SEMARANG, Harianmuria.com – Sebanyak 100 keris dari berbagai daerah di Indonesia akan dipamerkan dalam Festival Keris Nusantara 2025 yang digelar di Wisma Perdamaian Semarang pada 10–12 Oktober 2025.
Peringati 20 Tahun Pengakuan UNESCO
Ajang ini menjadi momentum istimewa karena bertepatan dengan 20 tahun pengakuan UNESCO terhadap keris sebagai Warisan Budaya Tak-Benda Dunia (WBTB).
“Tahun ini genap dua dasawarsa pengakuan UNESCO terhadap keris sebagai warisan budaya dunia. Keris diakui UNESCO pada 25 November 2005,” ujar Ketua Panitia Festival Keris Nusantara 2025, Daryono, Senin, 6 Oktober 2025.

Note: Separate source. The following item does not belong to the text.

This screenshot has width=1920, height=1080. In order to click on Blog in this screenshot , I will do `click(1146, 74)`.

Daryono menjelaskan, festival ini digelar sebagai bentuk pelestarian warisan budaya nusantara, sejalan dengan peringatan Hari Kebudayaan Nasional dan Hari Sumpah Pemuda.

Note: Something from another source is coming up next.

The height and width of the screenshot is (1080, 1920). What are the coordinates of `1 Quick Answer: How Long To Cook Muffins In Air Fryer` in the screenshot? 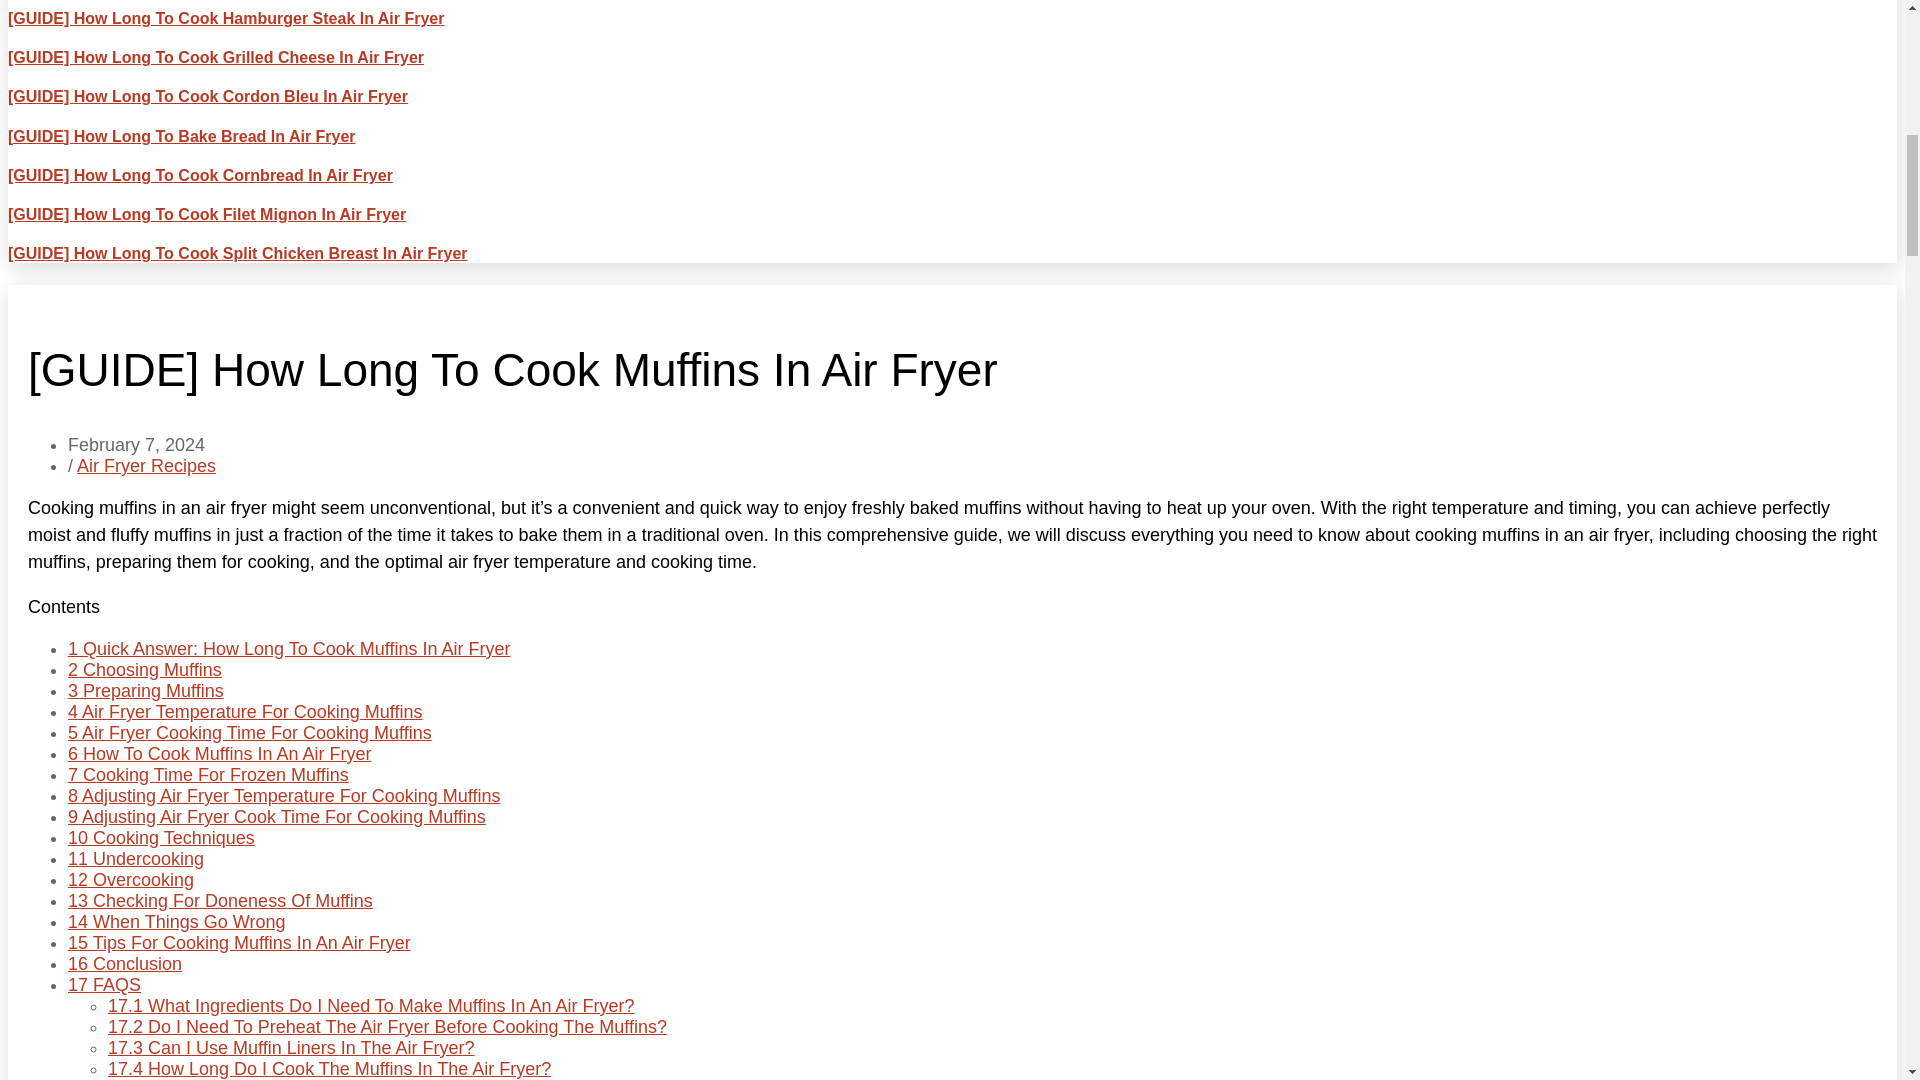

“Pemerintah, masyarakat, dan seluruh komponen bangsa berkewajiban menjaga warisan budaya, termasuk keris. Karena itu, kami bekerja sama dengan Dinas Kebudayaan dan Pariwisata Jawa Tengah untuk menyelenggarakan Festival Keris Nusantara 2025,” jelasnya.

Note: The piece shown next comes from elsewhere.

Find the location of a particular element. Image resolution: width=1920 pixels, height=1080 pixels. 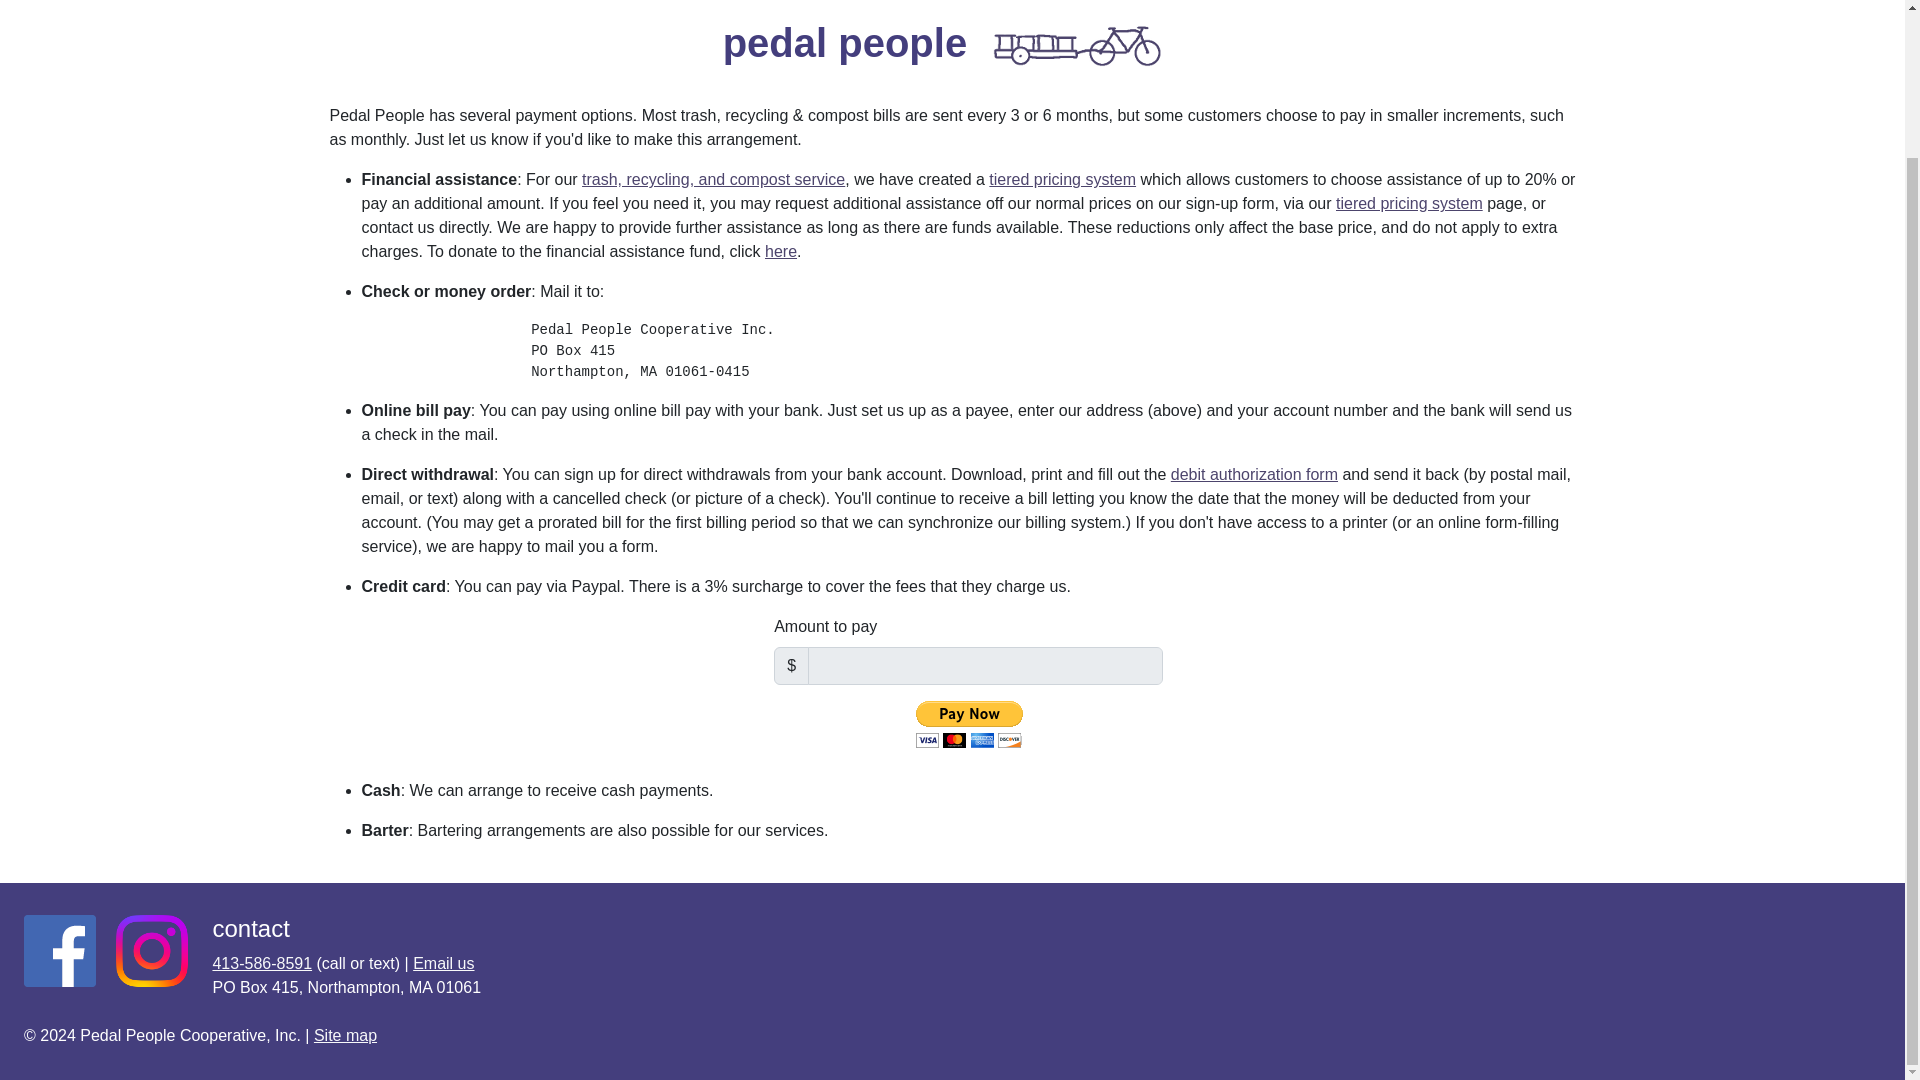

Site map is located at coordinates (345, 1036).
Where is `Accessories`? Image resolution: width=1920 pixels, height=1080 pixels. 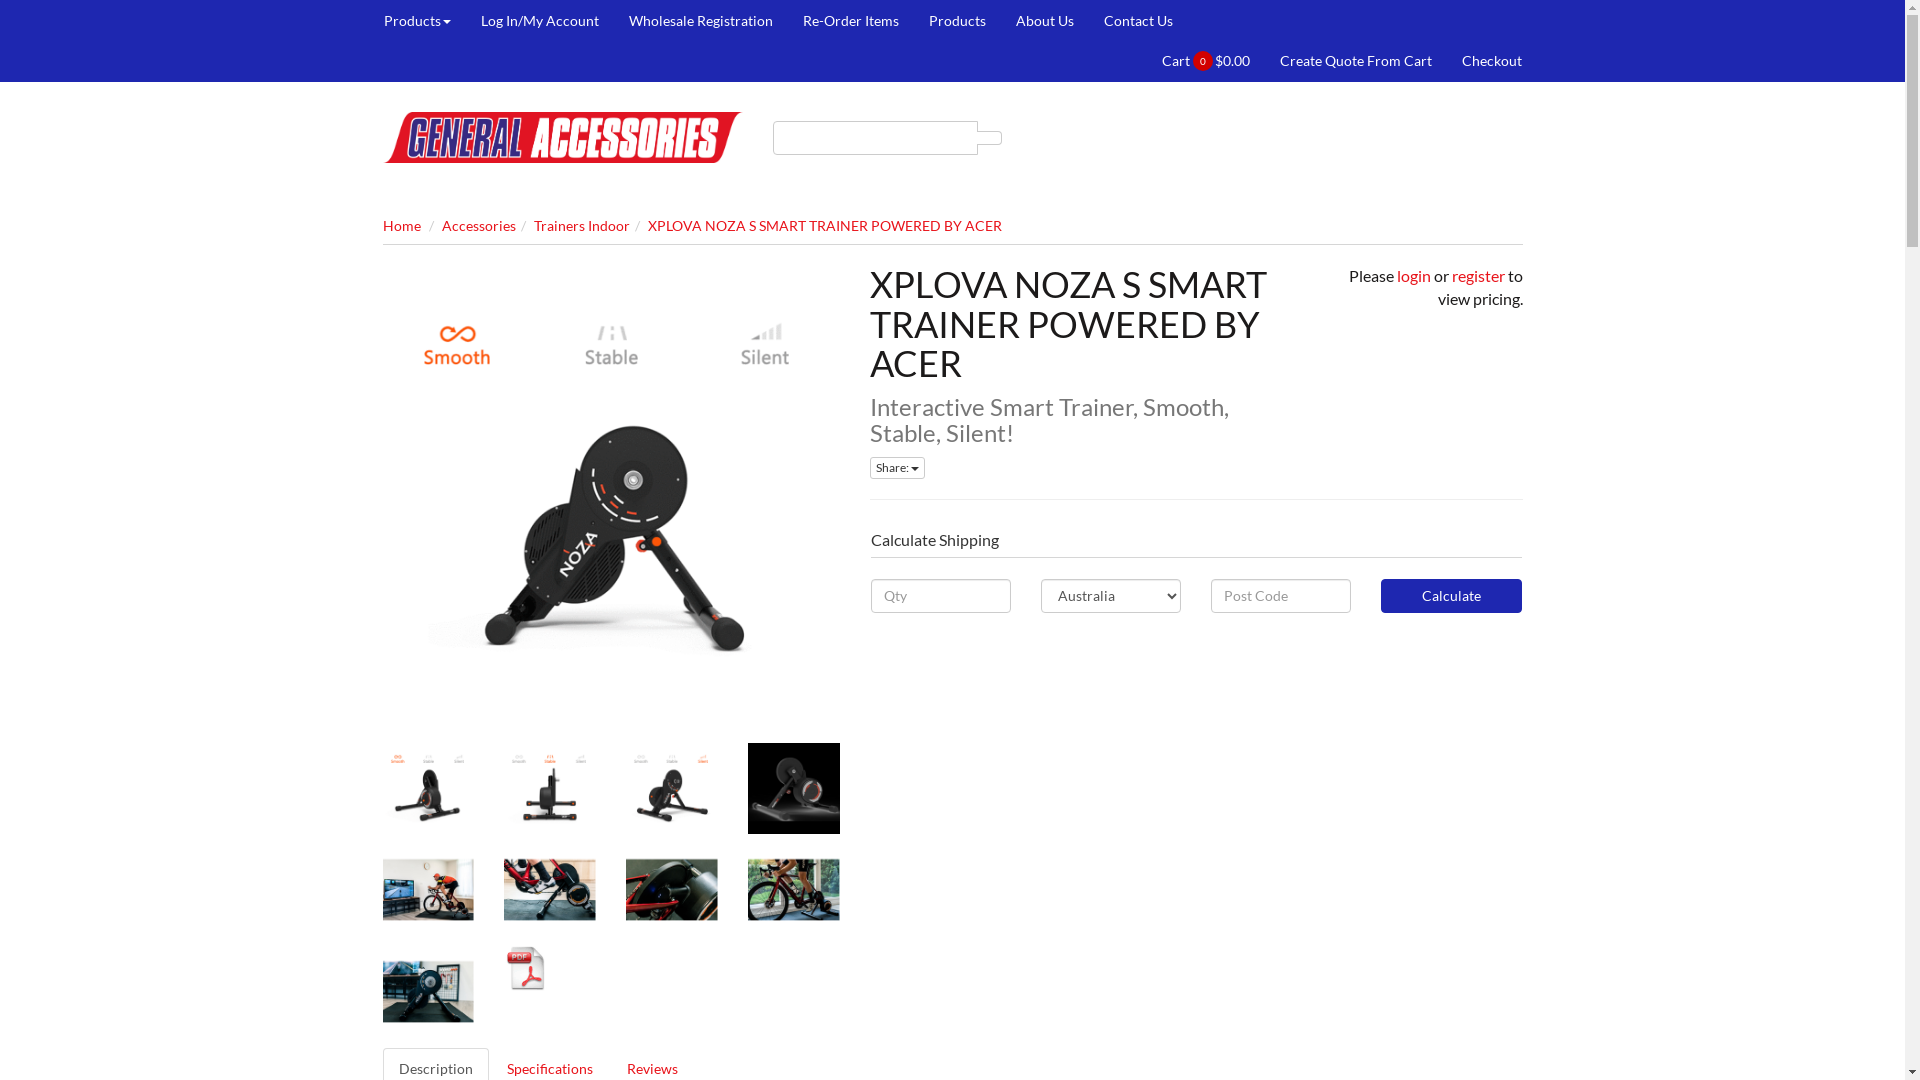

Festival ini juga menjadi bagian dari peringatan HUT ke-80 Republik Indonesia dan Provinsi Jawa Tengah, yang dirangkai dalam kegiatan budaya berskala nasional.
Libatkan Kolektor dan Tokoh Nasional
Panitia mengundang berbagai kolektor dan tokoh nasional untuk turut serta memamerkan koleksi keris mereka, baik dari kalangan pejabat, akademisi, maupun pengusaha.
“Para tokoh nasional, regional, dan lokal seperti Ketua Kadin atau Rektor kami dorong untuk ikut berpartisipasi. Bahkan Wakil Wali Kota Surakarta, Astrid Widayani, sudah menyatakan kesediaannya,” ungkap Daryono.
Keris yang dikirim ke panitia akan melalui proses kurasi oleh tim bersertifikat, tanpa pembatasan asal daerah atau masa pembuatan.
“Kami menerima semua jenis keris, baik kamardikan maupun tangguh lama. Yang penting, nilai budayanya terjaga,” tambahnya.
Pameran, Bursa, dan Workshop Pembuatan Keris
Selain pameran utama, Festival Keris Nusantara 2025 juga menghadirkan bursa keris, sarasehan budaya, serta demo dan workshop pembuatan keris.
“Akan ada demo tempa keris, pembuatan warangka, mranggi, kemasan, hingga kendogo. Semua untuk memperkenalkan proses dan filosofi di balik pembuatan keris,” tutur Daryono yang juga Ketua Masyarakat Pusaka Nusantara.
Kegiatan ini turut diramaikan oleh pergelaran wayang kulit, serta lomba foto dan video bertema keris untuk melibatkan generasi muda dalam pelestarian budaya tradisional.
Apresiasi dari Disdikbud Jateng
Koordinator Kesenian dan Kebudayaan Dinas Pendidikan dan Kebudayaan (Disdikbud) Jawa Tengah, Budi Santosa, memberikan apresiasi tinggi atas inisiatif komunitas pecinta keris yang terus melestarikan warisan budaya luhur bangsa.
“Keris tidak hanya memiliki nilai magis, tetapi juga menyimpan nilai-nilai luhur kehidupan yang diakui oleh UNESCO. Inilah kekayaan budaya bangsa yang harus terus dijaga,” ujarnya.